The Art of Catching Some Zzzzz’s
Being a mother is extremely demanding. Somehow you are the first one up and the last one to bed. You are always extremely tired and can be found falling asleep as you practice reading with your daughter. You anxiously await the anticipated bed time where you can snuggle in your sheets, lay your head on your puffed up pillow and fall gracefully to sleep the way princesses do in movies.
However is that really the case?
I can be falling asleep on the way home from work, on the couch, the dinning table, even as you move about assembling the essentials for the next day. However, as soon as I lay in bed, it gets COMPLICATED!!

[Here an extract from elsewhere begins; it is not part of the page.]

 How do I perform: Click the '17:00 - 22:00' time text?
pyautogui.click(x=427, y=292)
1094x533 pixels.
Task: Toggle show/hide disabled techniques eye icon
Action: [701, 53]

Ideally I want to lay on my back. If I position my pillows just right, both my shoulders properly proportioned equally on the pillow will make for a nice restful sleep. See, this is the type of Science they should be teaching in school. The physics of perfectly aligned shoulders.
But still, I can’t fall asleep. This is not the position I am used too! You see, we recently got my baby boy to stop sleeping with us. When he was a baby, we messed up by putting him in the bed with us all because we wanted an extra few hours of sleep during feedings and diaper changings.
SO SUE US!
Then he just grew super fast and pretty soon I was the one hanging off the edge. Everyone morning, my shoulders would ache because I was forced to sleep on my side all night!
So we moved him into his room. Then we felt guilty and I was cold. So there he went back into our bed. T-ball started for him. He then decided that he was a big boy and could not sleep with us. So there he went back to his bed in his room. I was sad. I missed him. But my shoulders didn’t. In one night I was cured and could never go back to the old way again.
But like all great things, the season ended as well as Ryan’s desire to be a big boy. We couldn’t get him to stay the night in his room. Finally, it donned on us to bring his bed into our room. So we did that… and we have our bed back. Hopefully, we will have our room back.
Sigh….
So I lay there fully enjoying the arms space I have. I now have the power to roll up in a little ball, spread out like an X and even sleep side ways. The possibilities are endless! But I just ache for comfort and want to fully enjoy the space laying on my back.
Still, it doesn’t feel comfortable. What do I do with these arms of mine? Do I cross them over my chest like Wednesday from The Adams Family?
No that’s weird and uncomfortable. Imagine if I died like that… the medics will think I am some kind of witch or satanic sleeper.
I finally give up and just roll on my right side like always. I curl my legs up practically in my body and relax. Hopefully, I will just know to change it up in the middle of the night.
Then I start to feel something uncomfortable.
My ankles are touching each other and it’s driving me CRAZY!! My knees are boney and rubbing against each other! If I spread my legs that feels foreign… uhhhhhhhhhh!!!
I just wanna sleep!! I finally just roll over on my stomach and hope the smothering of my face in the pillow will be enough to knock me unconscious!
What is that my feet are hitting?!?!
Ryan is now sleeping horizontally on the edge of our bed!!!!